Aim of the exercise: Output each line exactly as written, from the first line of the records to the line bearing "This screenshot has width=1441, height=361.", inclusive, while leaving every picture out.

The data:
════════════════

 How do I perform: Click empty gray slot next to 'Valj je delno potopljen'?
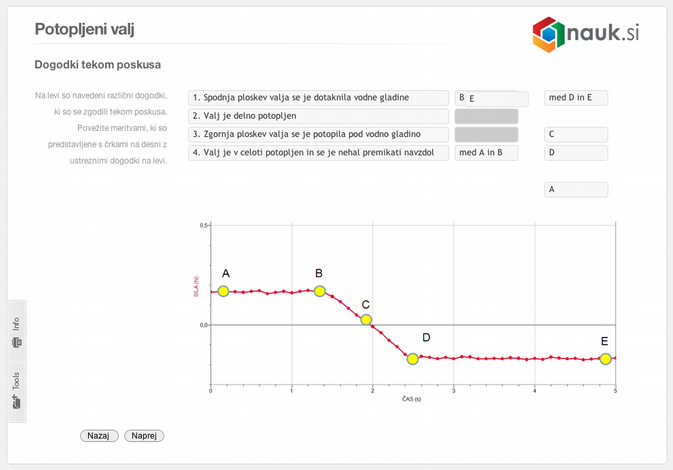click(x=487, y=116)
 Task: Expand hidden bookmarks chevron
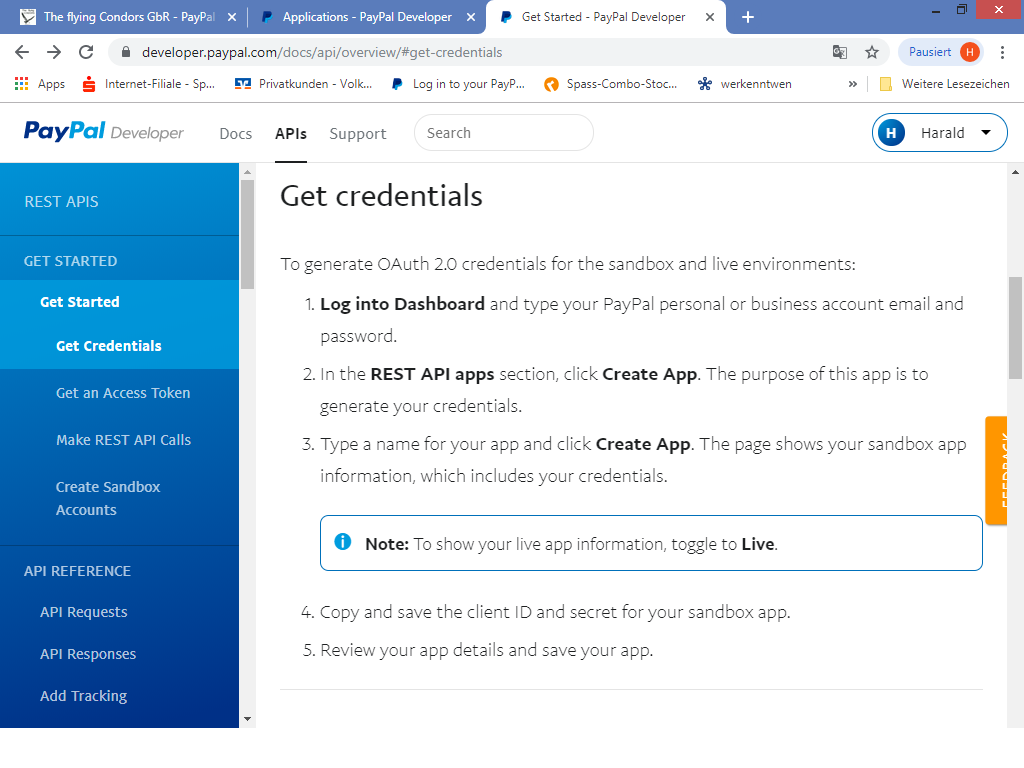tap(853, 84)
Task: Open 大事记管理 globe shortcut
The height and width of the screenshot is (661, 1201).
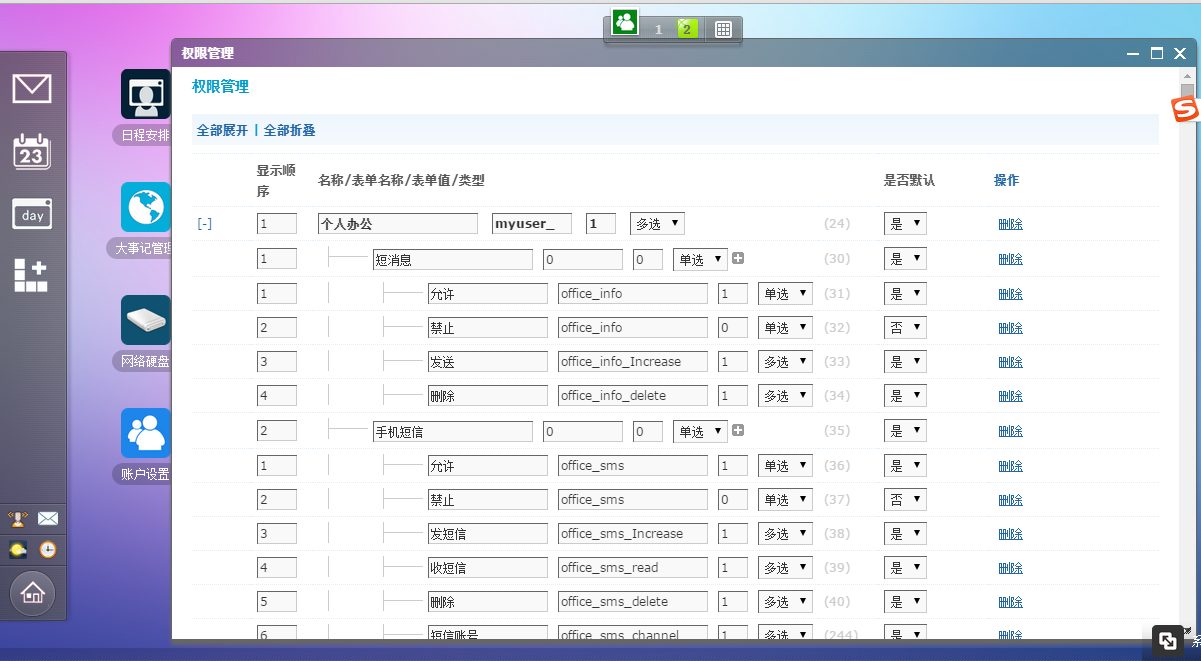Action: 146,208
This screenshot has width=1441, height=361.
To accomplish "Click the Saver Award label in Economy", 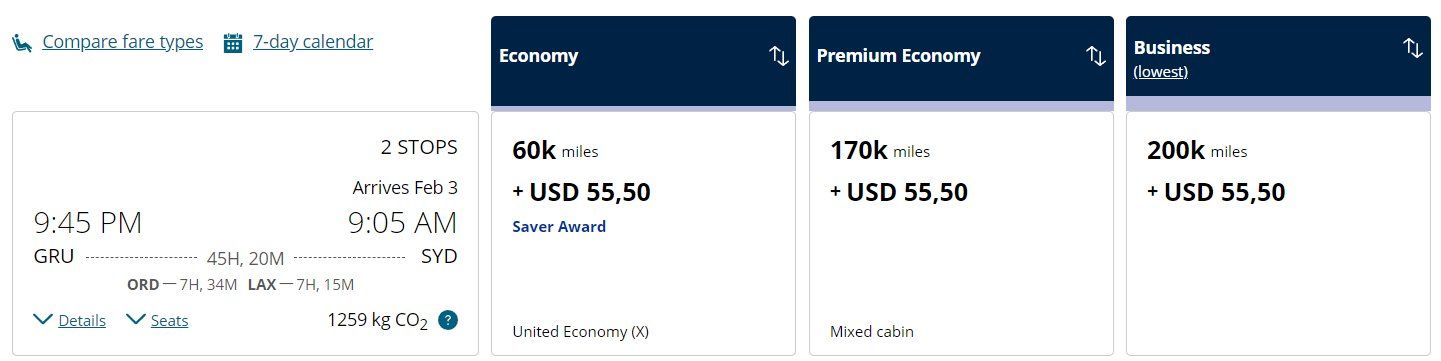I will pos(559,226).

════════════════

Exercise answer:
 How do I perform: Click empty gray slot next to 'Valj je delno potopljen'?
click(x=487, y=116)
 Task: Expand hidden bookmarks chevron
tap(853, 84)
Task: Open 大事记管理 globe shortcut
The height and width of the screenshot is (661, 1201).
Action: 146,208
This screenshot has width=1441, height=361.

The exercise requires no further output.